The failure to provide any empirical evidence in support of such assertions, aside from a description of abusive power relations, places the report in the terrain of public opinion instead of fact. Are we now expected to simply believe in the apartheid analogy for whatever reason, perhaps on faith alone? As the troublesome founder of modern Israel, Theodor Herzl attempted to point out, “No nation has uniformity of race” — “My associates and I make no distinctions between one man and another. We do not ask to what race or religion a man belongs. If he is a man, that is enough for us.”

It is thus better to remind those parties to the conflict that even the founder of Israel would have disagreed with what is taking place in Israel today. It is therefore important that we state in conclusion: Nations are not races, and people should be free to practice their religion, whatever the national circumstance or geographical location. One can only hope for an end to hegemony and oppression on both sides, and for a peaceful resolution to the conflict.

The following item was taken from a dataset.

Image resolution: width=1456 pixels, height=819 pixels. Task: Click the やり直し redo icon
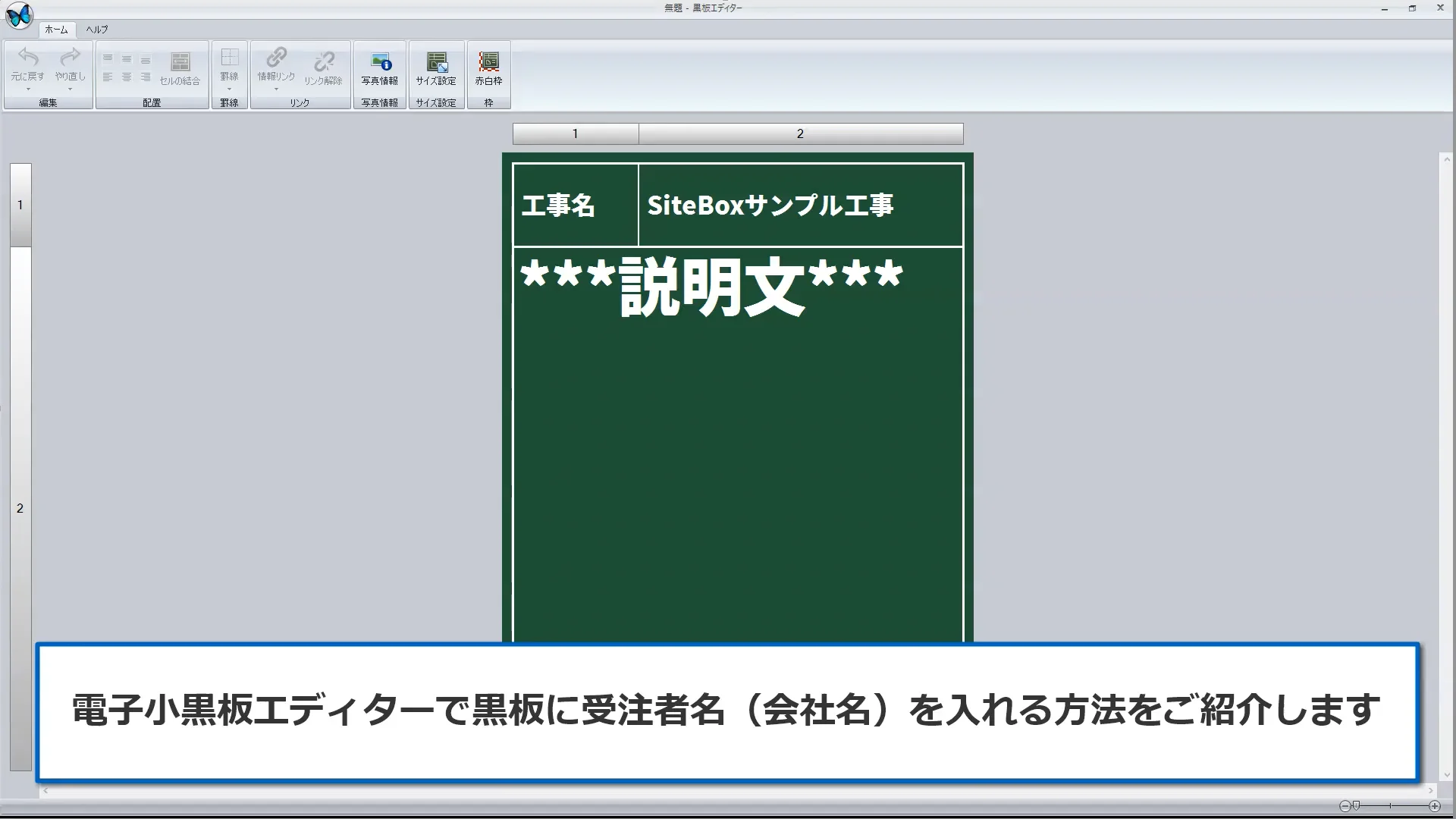(69, 57)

The problem of legal exclusion

According to the ESCWA: “Although the term “apartheid” was originally associated with the specific instance of South Africa, it now represents a species of crime against humanity under customary international law and the Rome Statute of the International Criminal Court, according to which: “The crime of apartheid” means inhumane acts… committed in the context of an institutionalized regime of systematic oppression and domination by one racial group over any other racial group or groups and committed with the intention of maintaining that regime.”

If readers wish to read the actual Rome Statute it also contains words such as “context” and ‘racial group’. The problem arises when the report dodges its own definitions, in cherry picking from statutes, by stating:

This report accepts the definition of the International Convention on the Elimination of All Forms of Racial Discrimination of “racial discrimination” as “any distinction, exclusion, restriction or preference based on race, colour, descent, or national or ethnic origin which has the purpose or effect of nullifying or impairing the recognition, enjoyment or exercise, on an equal footing, of human rights and fundamental freedoms in the political, economic, social, cultural or any other field of public life”.

In adopting this definition, the same report falls into absurdity by failing to cite the very exclusions of the statutes to which it relies upon:

This Convention shall not apply to distinctions, exclusions, restrictions or preferences made by a State Party to this Convention between citizens and non-citizens.”

Why this would be problematic, can be seen in the simple case of nation-statism. Every nation-state discriminates on the basis of nationality. Thus in leaving the report open to the logic of other statutes, a serious flaw is introduced. Arguably, this exception is exactly what the authors of the apartheid bantustans wished to exploit, and what the Israeli government, itself arguably a UN-sponsored bantustan for Jews, has consistently exploited, in approaching the primary problem with regard to the de jure denationalisation of persons considered undesirable by the regime.